The Weasel of Griffonstone

Smile and wave. Smile and wave. Smile and wave.

The political metas of today are quite frankly and unapologetically stupid. Smile and wave. It’s all they ever know. Smile and wave. And somehow the strategy wins the seats. Smile and wave. No one cares about policy changes or the economy. Smile and wave. At least I don’t have to kiss babies.

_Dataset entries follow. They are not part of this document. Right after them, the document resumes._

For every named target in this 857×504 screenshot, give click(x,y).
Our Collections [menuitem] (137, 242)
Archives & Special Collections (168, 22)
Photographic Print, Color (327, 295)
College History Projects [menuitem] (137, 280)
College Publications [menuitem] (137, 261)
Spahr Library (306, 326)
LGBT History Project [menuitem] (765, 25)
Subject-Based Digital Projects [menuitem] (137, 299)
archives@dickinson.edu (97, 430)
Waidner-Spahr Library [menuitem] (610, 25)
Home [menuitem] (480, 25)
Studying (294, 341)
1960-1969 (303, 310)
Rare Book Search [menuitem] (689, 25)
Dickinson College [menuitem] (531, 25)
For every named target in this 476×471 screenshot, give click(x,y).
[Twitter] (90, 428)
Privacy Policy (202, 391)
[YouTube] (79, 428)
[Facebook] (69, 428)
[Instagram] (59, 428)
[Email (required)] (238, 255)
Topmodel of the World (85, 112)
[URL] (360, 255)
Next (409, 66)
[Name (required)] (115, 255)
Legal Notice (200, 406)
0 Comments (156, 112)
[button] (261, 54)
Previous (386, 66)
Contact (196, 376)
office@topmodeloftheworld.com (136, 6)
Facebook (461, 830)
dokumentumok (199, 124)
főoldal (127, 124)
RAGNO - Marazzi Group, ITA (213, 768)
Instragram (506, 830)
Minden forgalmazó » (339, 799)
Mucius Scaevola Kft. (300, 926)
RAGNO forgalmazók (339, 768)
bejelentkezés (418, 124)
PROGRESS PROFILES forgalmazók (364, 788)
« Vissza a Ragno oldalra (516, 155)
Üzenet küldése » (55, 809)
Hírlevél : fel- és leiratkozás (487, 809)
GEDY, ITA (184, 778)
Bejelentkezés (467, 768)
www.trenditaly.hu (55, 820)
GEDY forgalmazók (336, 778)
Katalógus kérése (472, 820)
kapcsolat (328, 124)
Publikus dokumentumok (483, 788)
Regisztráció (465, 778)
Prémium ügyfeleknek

I’m not smiling and waving.

What we griffins need is a change to our society. We need someone to take the mantle, to show the fractures in our bandage taped economy. For the good of Griffonstone, we need to change our very way of living. We don’t need any idols, nor do we need friendship. (Though announcing such a proclamation publicly would do my popularity no good) We need strong leadership. We need an inspiring figurehead. We need a new King Grover.

And that’s where I come in; not smiling, not waving.

Some may call me a weasel. Others say I’m an inspiration. As to how I would describe myself, well, I’ll say what I need to win. And I’ll do whatever I can. Well, almost everything. Everything but smiling and waving.

It’s poetry I tell you. The newspaper gobble it up. Sure, they mudsling me, and sure, my popularity isn’t the highest, but bad publicity is still publicity, right?

I spoke to myself as I paced around my office. My secretary, otherwise known as my sister, serves as my silent audience.

“The Weasel of Griffonstone. This is a smash piece.” My sister laughed and flung the newspaper across my desk. “Why must you argue against strategy? You don’t want to smile and wave, yet you lack any support. What are you expecting? A magical dragon to show up with a crown? Grow up.” Though I sense she hates me, she can’t seem to leave my side.

“Because it’s stupid.” I said.

“Winning seats is stupid?

“Being inauthentic is stupid. You’ve met the other gubernatorial candidates. They’re all stupid. The griffons, our griffons, are as well educated as a peanut. Don’t you think it’s all stupid.”

“What’s stupid is your stubbornness. You can change your attitude once you’re in office, but winning is about swaying the voters. Would smiling and waving really hurt you so much?” She scoffed. “The Weasel of Griffonstone is a fitting name.”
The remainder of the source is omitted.